A dramatic increase in the annual cost of diabetes drugs in only six years has experts questioning whether the newer more expensive oral medications actually lead to better outcomes.
Due to an increased number of patients, growing reliance on multiple medications and the shift toward more expensive new medicines, the annual cost of diabetes drugs nearly doubled from $6.7 billion in 2001 to $12.5 billion in 2007 according to a study in the Oct. 27 issue of the Archives of Internal Medicine.
Since more than one-tenth of all U.S. healthcare expenditures in 2002 were attributable to diabetes, the increase raises questions about whether higher drug costs actually translate into improved care.
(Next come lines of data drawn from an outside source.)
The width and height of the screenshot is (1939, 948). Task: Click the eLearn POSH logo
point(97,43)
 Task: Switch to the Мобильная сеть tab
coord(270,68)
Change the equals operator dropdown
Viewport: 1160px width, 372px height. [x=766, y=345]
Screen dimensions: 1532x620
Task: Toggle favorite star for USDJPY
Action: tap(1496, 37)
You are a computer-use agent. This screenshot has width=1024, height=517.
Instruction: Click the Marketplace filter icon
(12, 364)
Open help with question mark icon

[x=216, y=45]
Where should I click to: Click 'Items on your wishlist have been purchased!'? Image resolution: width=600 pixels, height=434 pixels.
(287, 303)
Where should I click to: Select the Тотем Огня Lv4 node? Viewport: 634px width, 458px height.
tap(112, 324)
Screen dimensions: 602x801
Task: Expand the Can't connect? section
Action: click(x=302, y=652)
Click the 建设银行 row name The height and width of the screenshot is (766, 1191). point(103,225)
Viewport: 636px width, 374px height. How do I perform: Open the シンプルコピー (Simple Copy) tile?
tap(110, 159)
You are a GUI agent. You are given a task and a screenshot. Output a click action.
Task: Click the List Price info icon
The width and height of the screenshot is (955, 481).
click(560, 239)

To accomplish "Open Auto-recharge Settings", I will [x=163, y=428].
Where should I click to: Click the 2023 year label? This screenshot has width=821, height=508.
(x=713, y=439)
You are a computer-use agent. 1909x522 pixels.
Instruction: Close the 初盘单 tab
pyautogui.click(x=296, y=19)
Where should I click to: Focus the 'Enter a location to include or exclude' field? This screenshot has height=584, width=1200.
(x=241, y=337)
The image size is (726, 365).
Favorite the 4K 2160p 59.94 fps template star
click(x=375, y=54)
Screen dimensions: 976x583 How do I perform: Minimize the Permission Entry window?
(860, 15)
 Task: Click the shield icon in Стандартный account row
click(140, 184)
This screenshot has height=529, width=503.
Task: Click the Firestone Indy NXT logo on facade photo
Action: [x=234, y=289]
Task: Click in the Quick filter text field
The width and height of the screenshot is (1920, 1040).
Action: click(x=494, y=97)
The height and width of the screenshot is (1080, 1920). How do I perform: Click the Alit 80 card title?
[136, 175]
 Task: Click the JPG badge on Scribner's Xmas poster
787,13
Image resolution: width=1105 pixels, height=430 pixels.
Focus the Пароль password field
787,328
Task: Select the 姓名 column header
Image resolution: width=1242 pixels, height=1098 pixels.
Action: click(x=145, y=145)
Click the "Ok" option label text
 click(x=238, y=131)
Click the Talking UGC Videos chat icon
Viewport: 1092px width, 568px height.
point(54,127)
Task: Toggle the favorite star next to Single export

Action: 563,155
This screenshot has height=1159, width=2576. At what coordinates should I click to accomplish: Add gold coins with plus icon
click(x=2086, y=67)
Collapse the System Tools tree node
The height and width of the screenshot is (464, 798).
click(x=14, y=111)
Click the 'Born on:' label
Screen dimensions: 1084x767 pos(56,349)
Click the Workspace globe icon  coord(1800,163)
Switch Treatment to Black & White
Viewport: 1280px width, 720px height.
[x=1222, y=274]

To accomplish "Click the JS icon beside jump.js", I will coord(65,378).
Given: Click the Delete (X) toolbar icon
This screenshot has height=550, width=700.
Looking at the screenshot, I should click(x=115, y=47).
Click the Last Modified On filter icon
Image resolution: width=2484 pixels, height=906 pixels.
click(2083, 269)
The study documents the rapid adoption of newer and more expensive drugs whose long-term safety and cost-effectiveness in broader populations is not known.
"Without such long-term data, we cannot be certain if the widespread use of the costlier drugs is balanced by sufficient improvements in health,” said lead author Caleb Alexander, MD, assistant professor of medicine at the University of Chicago.
The number of Americans diagnosed with diabetes rose steadily, from 10 million in 1994 to 14 million in 2000, and to 19 million in 2007.
At the same time, the average number of medications per patient has increased from 1.06 medications per patient in 1994 to 1.45 medications per patient in 2007. In 1994, 82 percent of patients were prescribed only one drug; in 2007, it was only 47 percent, according to the authors.
Meanwhile, the average price of a diabetes drug prescription increased from $56 in 2001 to $76 in 2007, due in large part to the rapid adoption of newly available oral medications, increasingly prescribed as alternatives to injectable insulin.
"Just because a drug is new or exploits a new mechanism does not mean that it adds clinically to treating particular diseases," said co-author Randall Stafford, MD, PhD, associate professor at Stanford University School of Medicine in California. "And even if a new drug does have a benefit, it's important to consider whether that benefit is in proportion to the increased cost."
The Robert Wood Johnson Foundation, the Agency for Healthcare Research and Quality (AHRQ) and the National Heart Lung and Blood Institute funded the study.